Joe Chan, a barrister who is among a group of pro-bono lawyers representing arrested protesters, said clients have complained that police forced them to hand over phone passcodes - a process that requires a court warrant under Hong Kong law. 

Clients, he said, have been asked by police to pose for evidentiary photos while wearing full-face respirators, helmets and masks, even if those items did not belong to them - potentially to implicate a person as having participated in a protest.

"There is no legal basis for the police to ask them to do such things," Chan said. "We have complained in open court (about this practice) a few times." 

Others complain, too, that police have widened their dragnet to arrest not only violent protesters but human rights observers, journalists, medics and others, in contravention of international standards.
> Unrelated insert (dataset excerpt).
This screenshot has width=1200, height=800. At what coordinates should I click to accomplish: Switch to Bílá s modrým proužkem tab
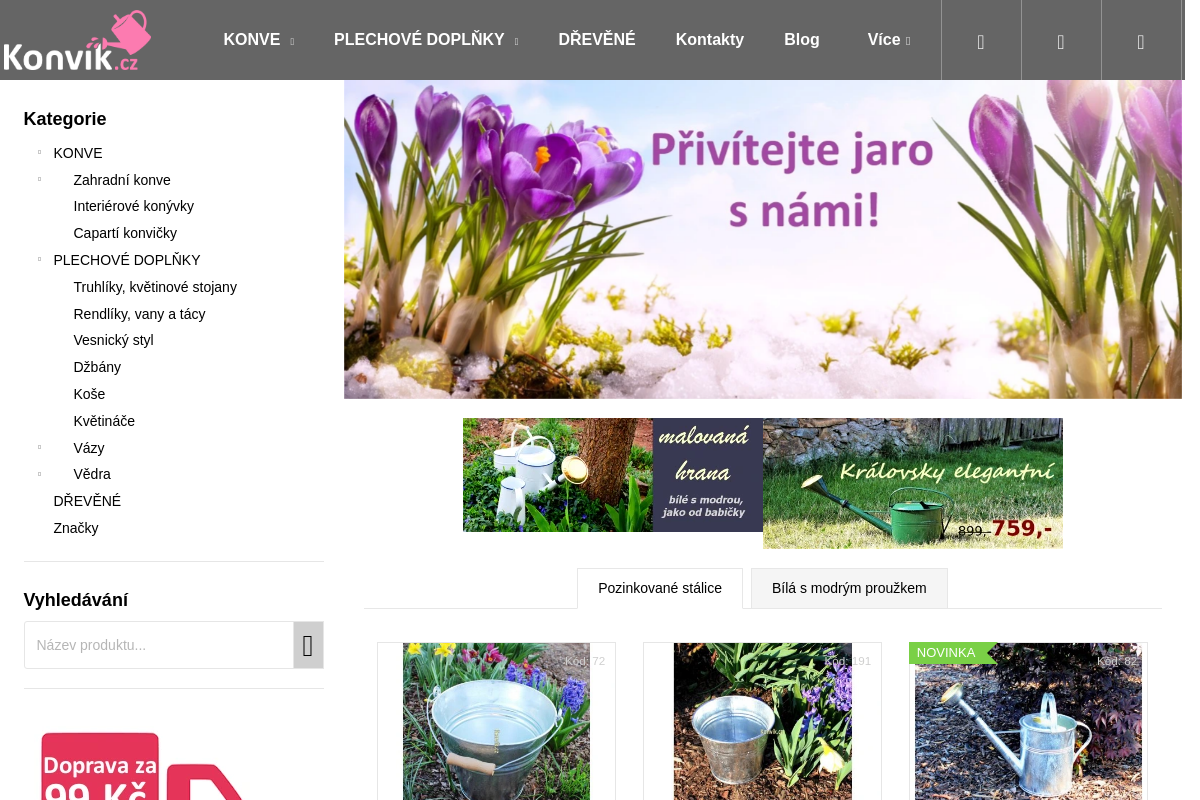[849, 588]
Last month, 24 human rights organizations including Amnesty International wrote to Lam, imploring authorities to cease investigations into human rights observers arrested in recent months. 

"Obviously they've changed their strategy," Icarus Wong, founder of Civil Rights Observer, said of the police, who detained three of his monitors Jan. 1. "They've made it very clear that they don't consider anyone who is at a protest to be innocent of wrongdoing." 

Other protesters and civil observers said the strategy of mass arrests had made them less willing to take to the streets.

"It is like a yellow card in a football match," said Chung, the district councilor. "It almost feels like these arrests are pre-emptive, to make you behave yourself and stop you from coming out again." 

Chan, the student journalist, has grown tired of documenting clashes and is seeking other ways to support pro-democracy causes. 

"Even if I want to reject the idea, and pretend that I am not scared after my arrest, the simple truth is that (the police strategy) really works," he said.